==== Passage given

US20090095241A1

US20090095241A1 - Cam follower for the variable actuation of a gas-exchange valve of an internal combustion engine

Info

Publication number: US20090095241A1
Application number: US12/249,220
Authority: US
Inventors: Arndt Ihlemann
Original assignee: Schaeffler KG
Current assignee: Schaeffler Technologies AG and Co KG
Priority date: 2007-10-12
Filing date: 2008-10-10
Publication date: 2009-04-16
Also published as: US7980211B2; DE102007049074A1

Abstract

The cam follower has a roller, which is movable, between a first axial position and a second axial position and which alternately transmits elevations, which are different from one another. The cam has a cylinder-piston unit, which has a pressure medium space for moving the roller from the first axial position into the second axial position, and a spring means for moving the roller from the second axial position into the first axial position. The piston of the cylinder-piston unit is the roller and the roller has an end wall, which delimits the pressure medium space, and an annular collar which extends from said end wall and whose outer lateral surface serves as a cam pick-off surface. The inner lateral surface of the annular collar surrounds an outer section of the cylinder of the cylinder-piston unit.

Description

FIELD OF THE INVENTION

The invention relates to a cam follower for the variable actuation of at least one gas-exchange valve of an internal combustion engine, having a roller axle, having a roller, which is mounted so as to be movable in its roller bore relative to the roller axle between a first axial position and a second axial position and which alternately transmits elevations, which are different from one another, of two cams which are arranged adjacently on a camshaft to the gas-exchange valve, having a cylinder-piston unit, which forms a pressure medium space, for moving the roller from the first axial position into the second axial position, and having a spring means for moving the roller from the second axial position into the first axial position.

BACKGROUND OF THE INVENTION

Generic cam followers are already known from DE 197 00 736 A1 and from JP 05-044410 A. In relation to cam followers which, for the alternating transmission of different cam elevations, have housing parts which are movable relative to one another and which can be coupled to one another by means of a pin locking arrangement which has a degree of play, these generic cam followers have a considerable advantage in that the unavoidable scatter in the pin play leads to deviating elevations of the gas-exchange valves, which adversely affect the charge exchange of the internal combustion engine. A further advantage of such cam followers is that the elevations, which are different from one another, of the cams need not be completely nested one inside the other, as is the case on account of the alternating contact, which is to be avoided, of the cams on the associated cam pick-off surfaces of the housing parts in the above-specified cam followers with a form-fitting pin locking arrangement.

========
==== Excerpted records

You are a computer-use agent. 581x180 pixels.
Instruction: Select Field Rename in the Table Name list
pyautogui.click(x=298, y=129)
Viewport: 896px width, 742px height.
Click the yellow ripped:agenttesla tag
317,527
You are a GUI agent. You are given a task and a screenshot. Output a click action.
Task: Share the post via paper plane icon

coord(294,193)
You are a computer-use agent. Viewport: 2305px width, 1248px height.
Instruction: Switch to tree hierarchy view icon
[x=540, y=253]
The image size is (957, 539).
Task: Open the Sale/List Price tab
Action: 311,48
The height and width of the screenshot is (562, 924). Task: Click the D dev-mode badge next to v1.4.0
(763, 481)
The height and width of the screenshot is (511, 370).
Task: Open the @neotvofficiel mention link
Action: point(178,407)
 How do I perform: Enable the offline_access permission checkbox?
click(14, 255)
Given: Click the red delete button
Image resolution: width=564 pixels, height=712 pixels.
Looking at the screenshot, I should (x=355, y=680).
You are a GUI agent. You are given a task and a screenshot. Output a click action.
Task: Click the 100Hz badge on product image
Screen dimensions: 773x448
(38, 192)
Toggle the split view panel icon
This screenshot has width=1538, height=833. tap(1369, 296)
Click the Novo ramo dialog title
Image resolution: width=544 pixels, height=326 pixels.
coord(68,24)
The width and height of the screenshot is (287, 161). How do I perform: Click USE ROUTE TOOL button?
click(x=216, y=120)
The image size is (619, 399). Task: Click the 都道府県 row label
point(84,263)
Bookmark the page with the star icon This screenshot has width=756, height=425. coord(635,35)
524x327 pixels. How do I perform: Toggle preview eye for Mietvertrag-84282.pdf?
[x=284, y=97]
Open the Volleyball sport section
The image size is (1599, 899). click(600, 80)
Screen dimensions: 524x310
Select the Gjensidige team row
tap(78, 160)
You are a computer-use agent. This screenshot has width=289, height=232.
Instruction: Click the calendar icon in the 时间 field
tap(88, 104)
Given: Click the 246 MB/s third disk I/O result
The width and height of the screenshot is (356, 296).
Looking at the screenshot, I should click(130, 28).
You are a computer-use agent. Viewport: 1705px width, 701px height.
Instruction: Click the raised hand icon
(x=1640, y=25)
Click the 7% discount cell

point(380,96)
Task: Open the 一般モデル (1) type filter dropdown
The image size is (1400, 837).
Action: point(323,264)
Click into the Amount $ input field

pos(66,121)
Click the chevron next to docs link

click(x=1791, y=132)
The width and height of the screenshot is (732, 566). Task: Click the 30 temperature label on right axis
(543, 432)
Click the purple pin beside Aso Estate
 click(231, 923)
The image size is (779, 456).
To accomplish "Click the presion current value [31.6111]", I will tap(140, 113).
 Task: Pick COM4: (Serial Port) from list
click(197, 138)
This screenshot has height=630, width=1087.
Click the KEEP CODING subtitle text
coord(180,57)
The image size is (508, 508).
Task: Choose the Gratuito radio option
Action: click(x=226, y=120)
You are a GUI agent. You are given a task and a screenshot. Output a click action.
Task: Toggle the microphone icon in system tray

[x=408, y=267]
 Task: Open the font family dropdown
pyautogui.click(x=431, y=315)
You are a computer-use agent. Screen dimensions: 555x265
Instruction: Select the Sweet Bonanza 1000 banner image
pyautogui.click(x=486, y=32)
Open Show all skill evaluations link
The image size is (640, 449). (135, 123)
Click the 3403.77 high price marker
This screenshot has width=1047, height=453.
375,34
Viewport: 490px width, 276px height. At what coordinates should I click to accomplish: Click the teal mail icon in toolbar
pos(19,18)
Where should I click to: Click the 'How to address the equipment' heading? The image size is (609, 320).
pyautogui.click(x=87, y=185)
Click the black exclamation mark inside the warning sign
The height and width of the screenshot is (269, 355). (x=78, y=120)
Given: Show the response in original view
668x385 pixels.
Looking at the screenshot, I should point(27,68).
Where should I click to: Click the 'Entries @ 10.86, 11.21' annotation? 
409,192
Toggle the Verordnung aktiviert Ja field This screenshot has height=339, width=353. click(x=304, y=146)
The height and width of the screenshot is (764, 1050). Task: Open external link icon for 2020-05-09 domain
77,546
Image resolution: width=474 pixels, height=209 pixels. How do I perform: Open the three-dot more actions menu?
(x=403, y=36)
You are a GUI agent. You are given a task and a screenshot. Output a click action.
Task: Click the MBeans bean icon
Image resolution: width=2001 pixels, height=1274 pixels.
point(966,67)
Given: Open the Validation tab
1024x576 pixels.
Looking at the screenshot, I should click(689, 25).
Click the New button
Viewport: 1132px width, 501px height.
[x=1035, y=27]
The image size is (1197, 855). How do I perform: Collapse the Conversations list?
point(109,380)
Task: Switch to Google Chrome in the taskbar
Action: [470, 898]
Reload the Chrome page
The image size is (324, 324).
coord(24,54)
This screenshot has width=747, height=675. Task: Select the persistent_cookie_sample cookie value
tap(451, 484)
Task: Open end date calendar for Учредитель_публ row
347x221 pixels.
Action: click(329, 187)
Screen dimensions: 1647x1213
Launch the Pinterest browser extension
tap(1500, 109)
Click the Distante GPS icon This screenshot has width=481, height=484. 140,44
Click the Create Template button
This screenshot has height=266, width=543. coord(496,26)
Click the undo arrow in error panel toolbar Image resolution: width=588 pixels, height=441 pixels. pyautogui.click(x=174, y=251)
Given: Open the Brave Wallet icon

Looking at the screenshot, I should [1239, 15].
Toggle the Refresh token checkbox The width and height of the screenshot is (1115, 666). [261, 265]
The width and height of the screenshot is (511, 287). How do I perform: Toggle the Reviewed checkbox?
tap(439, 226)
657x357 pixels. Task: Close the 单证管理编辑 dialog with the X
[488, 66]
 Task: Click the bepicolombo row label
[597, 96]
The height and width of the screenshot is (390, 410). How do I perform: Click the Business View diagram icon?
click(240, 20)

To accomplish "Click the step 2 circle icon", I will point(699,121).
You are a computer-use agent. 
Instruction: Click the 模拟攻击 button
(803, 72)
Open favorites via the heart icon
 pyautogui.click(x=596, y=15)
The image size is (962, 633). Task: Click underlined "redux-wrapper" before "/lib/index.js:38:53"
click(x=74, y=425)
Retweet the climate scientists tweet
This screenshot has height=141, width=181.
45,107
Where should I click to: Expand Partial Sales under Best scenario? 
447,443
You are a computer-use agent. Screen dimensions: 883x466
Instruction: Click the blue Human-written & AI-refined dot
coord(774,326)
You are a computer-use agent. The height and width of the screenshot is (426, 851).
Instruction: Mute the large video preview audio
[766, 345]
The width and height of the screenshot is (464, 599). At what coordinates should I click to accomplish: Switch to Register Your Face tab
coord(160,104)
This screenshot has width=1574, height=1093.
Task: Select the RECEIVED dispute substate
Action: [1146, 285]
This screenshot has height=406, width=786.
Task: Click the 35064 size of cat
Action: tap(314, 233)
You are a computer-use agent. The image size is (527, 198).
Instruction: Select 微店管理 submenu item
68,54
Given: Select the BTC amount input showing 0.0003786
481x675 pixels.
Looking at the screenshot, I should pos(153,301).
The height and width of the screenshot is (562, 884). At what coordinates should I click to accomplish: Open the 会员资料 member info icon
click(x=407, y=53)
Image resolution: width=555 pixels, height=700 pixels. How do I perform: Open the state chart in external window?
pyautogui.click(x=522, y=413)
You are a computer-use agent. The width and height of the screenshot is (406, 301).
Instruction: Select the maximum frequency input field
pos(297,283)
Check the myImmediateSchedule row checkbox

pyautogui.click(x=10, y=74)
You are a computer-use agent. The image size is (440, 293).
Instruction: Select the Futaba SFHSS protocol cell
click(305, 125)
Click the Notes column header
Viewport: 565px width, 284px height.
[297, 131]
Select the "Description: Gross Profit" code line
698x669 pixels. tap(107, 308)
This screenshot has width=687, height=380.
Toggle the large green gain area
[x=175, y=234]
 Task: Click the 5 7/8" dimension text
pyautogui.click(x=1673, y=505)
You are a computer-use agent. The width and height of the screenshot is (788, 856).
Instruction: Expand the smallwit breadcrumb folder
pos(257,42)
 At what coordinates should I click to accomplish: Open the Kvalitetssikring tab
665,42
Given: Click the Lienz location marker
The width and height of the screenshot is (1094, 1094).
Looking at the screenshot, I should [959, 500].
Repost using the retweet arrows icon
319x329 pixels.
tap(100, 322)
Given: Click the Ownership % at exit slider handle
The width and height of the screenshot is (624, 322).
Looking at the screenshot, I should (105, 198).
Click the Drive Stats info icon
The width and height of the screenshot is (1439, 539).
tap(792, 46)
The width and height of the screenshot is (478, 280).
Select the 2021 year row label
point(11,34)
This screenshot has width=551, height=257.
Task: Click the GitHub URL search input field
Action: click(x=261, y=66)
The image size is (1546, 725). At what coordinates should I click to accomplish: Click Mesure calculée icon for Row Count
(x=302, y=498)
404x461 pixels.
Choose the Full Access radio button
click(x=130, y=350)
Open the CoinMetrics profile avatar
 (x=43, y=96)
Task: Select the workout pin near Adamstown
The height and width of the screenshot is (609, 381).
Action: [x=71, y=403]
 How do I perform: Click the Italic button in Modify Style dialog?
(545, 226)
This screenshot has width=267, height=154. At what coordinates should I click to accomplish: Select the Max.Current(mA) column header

========

> [Stated task A] Name every date on the cam follower patent page, along with the label each one carries.
> [Stated task B] Repeat the part of the cam follower patent page starting at "The cam follower" and ending at "the cylinder-piston unit.".

> [Written answer A]
- Priority date: 2007-10-12
- Filing date: 2008-10-10
- Publication date: 2009-04-16

> [Written answer B]
The cam follower has a roller, which is movable, between a first axial position and a second axial position and which alternately transmits elevations, which are different from one another. The cam has a cylinder-piston unit, which has a pressure medium space for moving the roller from the first axial position into the second axial position, and a spring means for moving the roller from the second axial position into the first axial position. The piston of the cylinder-piston unit is the roller and the roller has an end wall, which delimits the pressure medium space, and an annular collar which extends from said end wall and whose outer lateral surface serves as a cam pick-off surface. The inner lateral surface of the annular collar surrounds an outer section of the cylinder of the cylinder-piston unit.